#### The task
After locating "Screen dimensions: 401x868" in the listing below, copy that line and each one after it exactly, ending with the line that has "800x640 pixels. At".

#### Recorded information
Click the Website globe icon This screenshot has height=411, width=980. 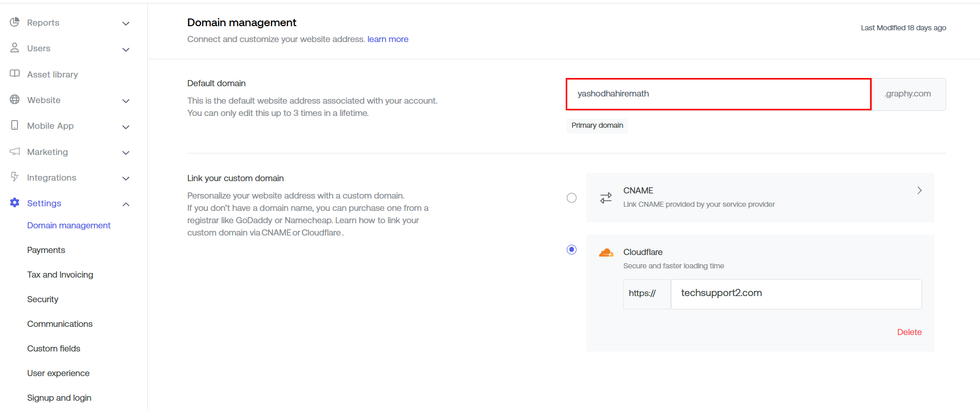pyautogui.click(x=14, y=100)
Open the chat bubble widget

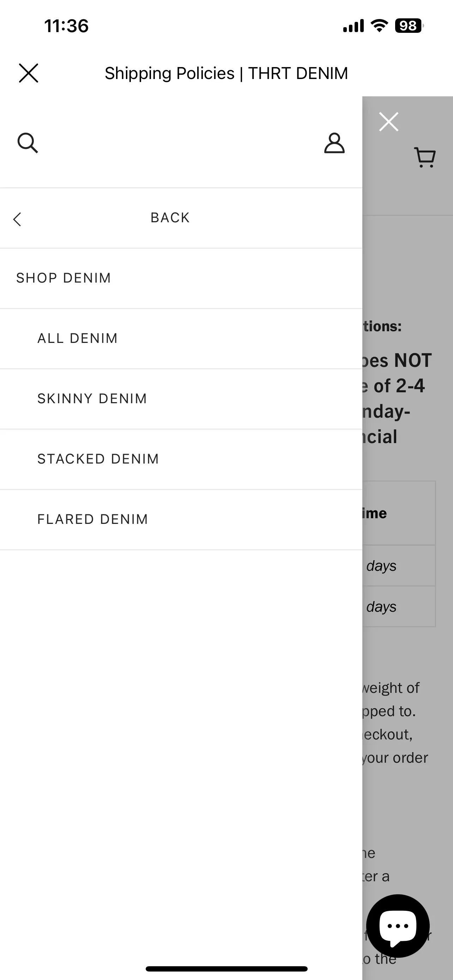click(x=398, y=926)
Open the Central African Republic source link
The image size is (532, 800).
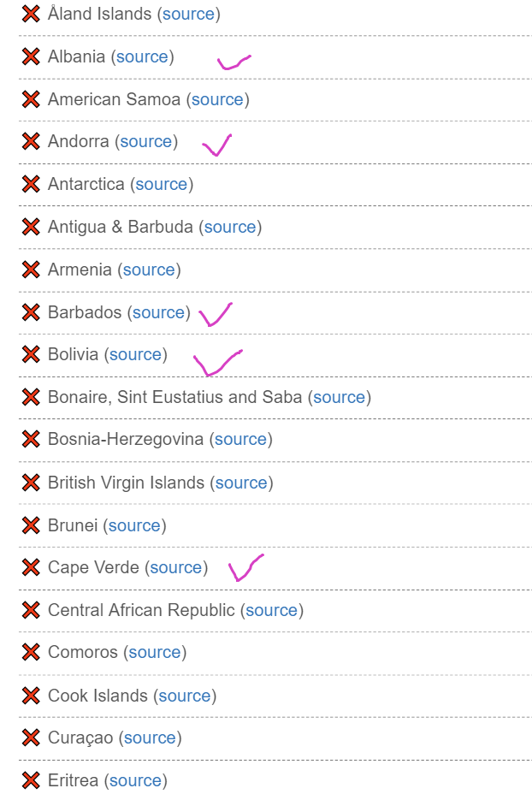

==

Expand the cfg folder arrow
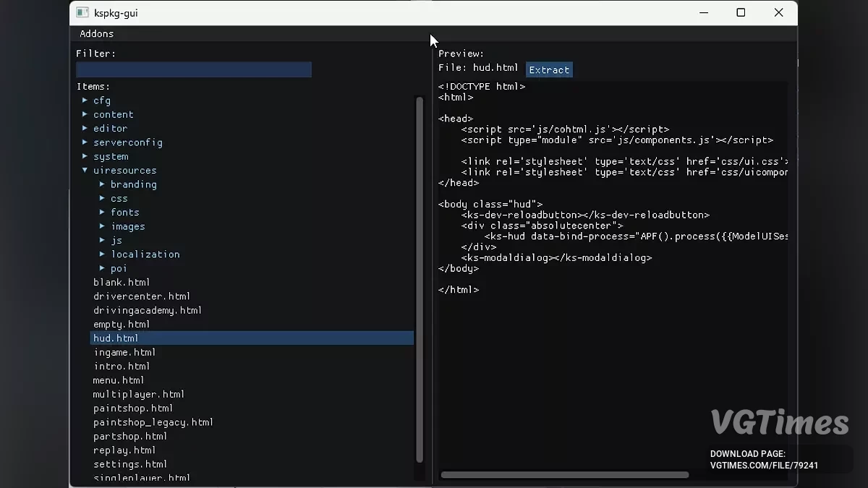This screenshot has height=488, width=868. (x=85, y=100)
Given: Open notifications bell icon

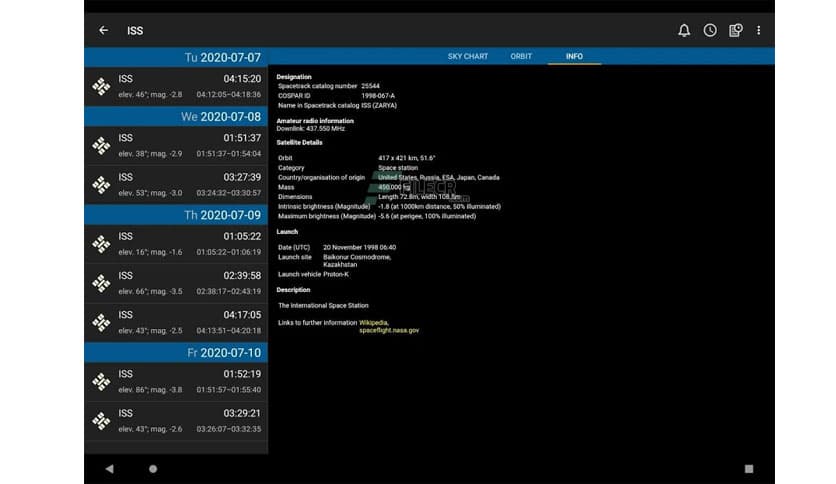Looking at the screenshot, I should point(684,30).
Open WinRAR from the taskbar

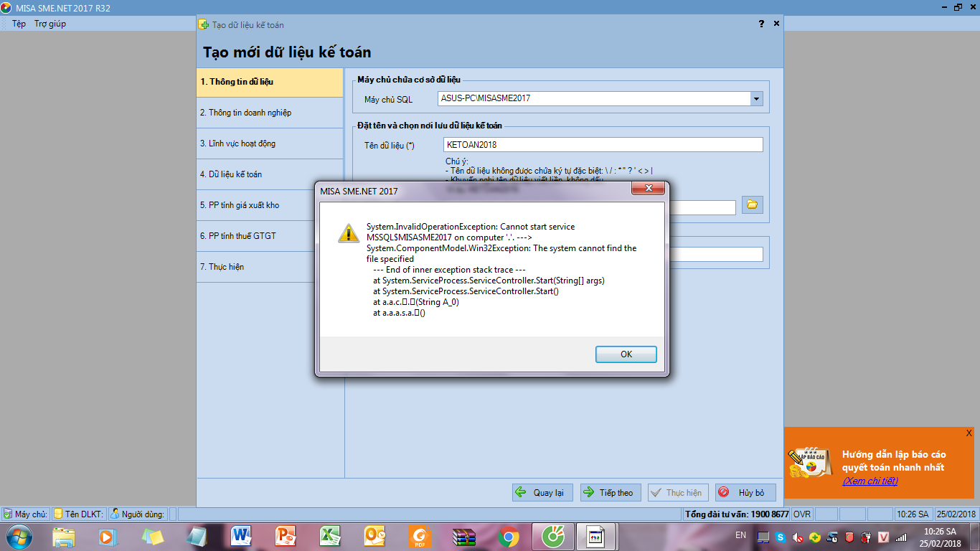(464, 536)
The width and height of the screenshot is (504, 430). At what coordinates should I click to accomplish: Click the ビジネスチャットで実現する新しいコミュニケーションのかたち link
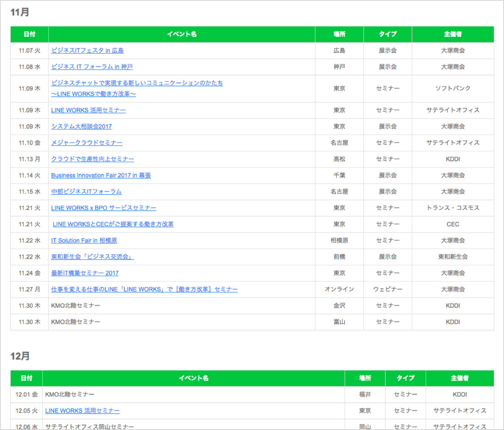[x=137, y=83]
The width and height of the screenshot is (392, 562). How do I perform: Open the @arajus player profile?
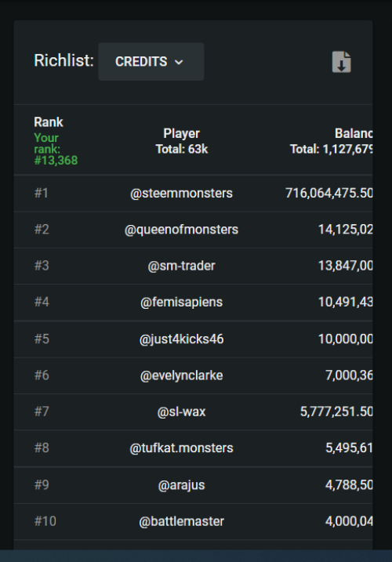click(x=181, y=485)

---

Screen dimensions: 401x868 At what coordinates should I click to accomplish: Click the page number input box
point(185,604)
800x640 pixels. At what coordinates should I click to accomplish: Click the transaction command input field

#### Written solution
Screen dimensions: 401x868 At what coordinates should I click to accomplish: Click the page number input box
point(185,604)
800x640 pixels. At what coordinates should I click to accomplish: Click the transaction command input field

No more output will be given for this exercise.